Employee Redundancy Process in the Elevator Industry
Jul 08, 2024The implementation of processes in the elevator industry is important. However, one aspect that often gets overlooked is the employee redundancy process. This refers to the duplication of roles, tasks, or responsibilities among employees to ensure that operations continue smoothly even when one or more key personnel are unavailable. In this article, let’s delve into employee redundancy process- what is redundancy and the best practices in evaluating and handling redundant roles.
What is Redundancy?
Redundancy refers to a process of terminating employees from their employment due to different business reasons. Most often the reasons are related to poor economic conditions: the job category becoming unnecessary or severely diminished, lack of projects or funds, relocation of business, discontinuance of business in general. In the elevator industry, redundancy can happen when the business introduces new technology, slows down due to lower sales and lesser projects, or restructures due to mergers or takeovers. This could also mean having multiple technicians, engineers, and administrative staff capable of performing critical tasks such as maintenance, repairs, installations, and customer service.
Genuine Redundancy
When an employee’s dismissal is a genuine redundancy the employee isn’t able to make an unfair dismissal claim. A genuine redundancy is when:
- the person’s job doesn’t need to be done by anyone
- the employer followed any consultation requirements in the award, enterprise agreement or other registered agreement.
A dismissal is not a genuine redundancy if the employer:
- still needs the employee’s job to be done by someone (for example, hires someone else to do the job)
- has not followed relevant requirements to consult with the employees about the redundancy under an award or registered agreement or
- could have reasonably, in the circumstances, given the employee another job within the employer’s business or an associated entity.

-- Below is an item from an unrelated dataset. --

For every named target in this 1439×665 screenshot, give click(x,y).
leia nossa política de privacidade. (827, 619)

Employee Redundancy Process: Evaluating Potentially Redundant Roles in Your Elevator Business
Evaluating redundant roles within your company may help you preserve your company’s finances. Here’s a list of steps to help guide you through the process:
1. Identify essential roles within your company
To help you distinguish a group of positions that may not be necessary for your company, you first need to establish essential roles. For example, you could identify essential personnel as company officials and department heads or managers because they help oversee your company’s operations. Department heads could also help take on more administrative tasks within their department if needed.

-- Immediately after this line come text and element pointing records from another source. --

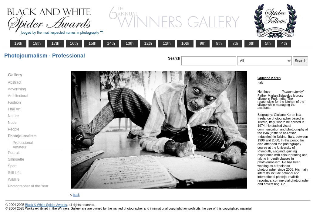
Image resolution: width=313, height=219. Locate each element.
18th (36, 43)
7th (235, 43)
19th (18, 43)
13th (129, 43)
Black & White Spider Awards (46, 205)
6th (251, 43)
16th (74, 43)
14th (111, 43)
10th (185, 43)
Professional (23, 143)
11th (166, 43)
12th (148, 43)
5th (268, 43)
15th (92, 43)
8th (219, 43)
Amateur (19, 147)
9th (203, 43)
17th (55, 43)
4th (284, 43)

2. Review key personnel and their ability to take on additional roles within your company
Review each essential employee and their role within your company. They could have previous experience in another role that enables them to take on additional responsibilities.

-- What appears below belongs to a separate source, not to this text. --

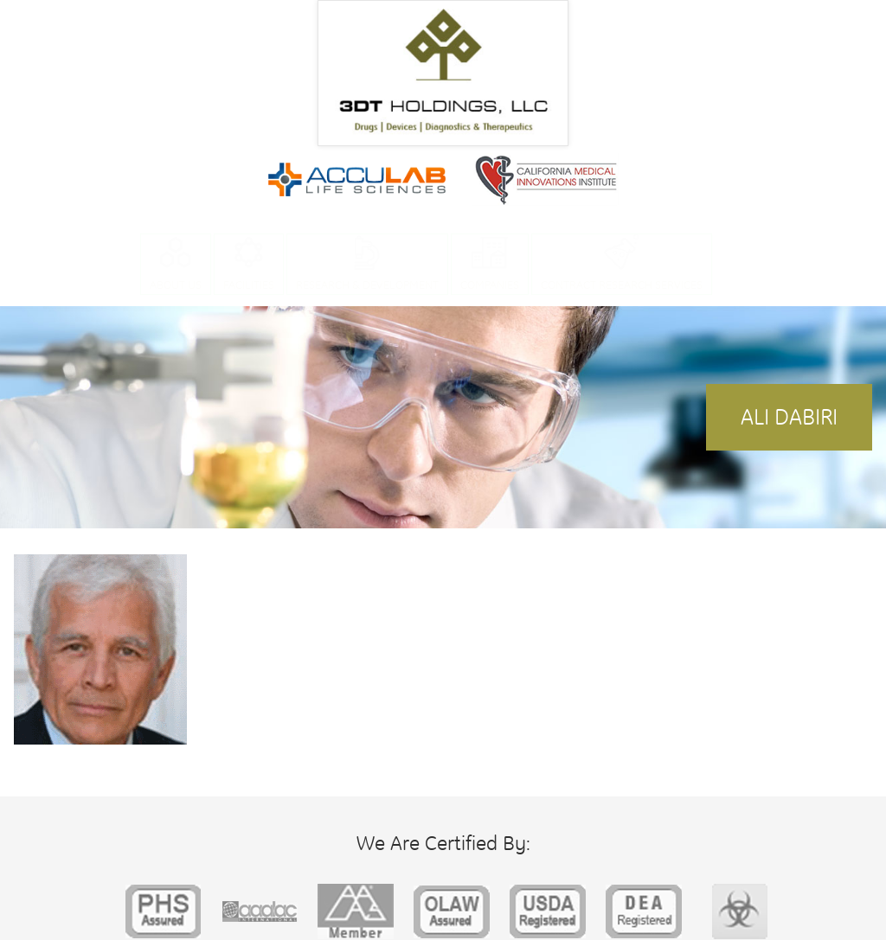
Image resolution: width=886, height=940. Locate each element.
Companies (489, 284)
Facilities (248, 284)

3. Consider which roles or departments currently present limited benefits
Although this task might be difficult, you should think of the financial stability of your company. Review the structure of your organization to determine which roles present the least potential benefit to your company going forward. This can help you determine which roles are redundant.
4. Evaluate the employment history of each employee in those roles
Once you’ve narrowed down the scope of your search, you can evaluate each employee in the redundant roles. Review their qualifications, job performance and overall contributions to the company. If one employee performs at a more consistent rate than the others, they might be a better candidate to remain at the company.
5. Identify potential areas that those employees could move to within the company
If your purpose for finding redundancies is to improve productivity rather than prevent a loss in profit, you could create new positions or move employees to other roles to better benefit your company.
Employee Redundancy Process Best Practices
Employers must follow a clear and fair redundancy process. However, there is no legal obligation to have a fixed formal written policy. Employers can choose to adopt a formal procedure or follow a more flexible approach according to the circumstances of each round of redundancies. If there is no fixed written process, employers implementing redundancies should let staff know the key elements of the redundancy process to be followed. Whichever approach is taken, the process should include at least these steps:
- Planning
- Identifying the pool for selection
- Seeking volunteers
- Consulting employees
- Selection for redundancy
- Suitable alternative employment
- Appeals and dismissals
- Redundancy payment
- Compassion during redundancy
Handling Employee Redundancy in the Elevator Industry
Employee redundancy process ensures that business operations remain uninterrupted, reliable, and efficient. While there are challenges in implementing redundancy, the benefits far outweigh the costs. By adopting comprehensive training programs, clear documentation, effective communication, and incentivizing participation, elevator companies can create a resilient and adaptable workforce capable of maintaining high standards of service and safety.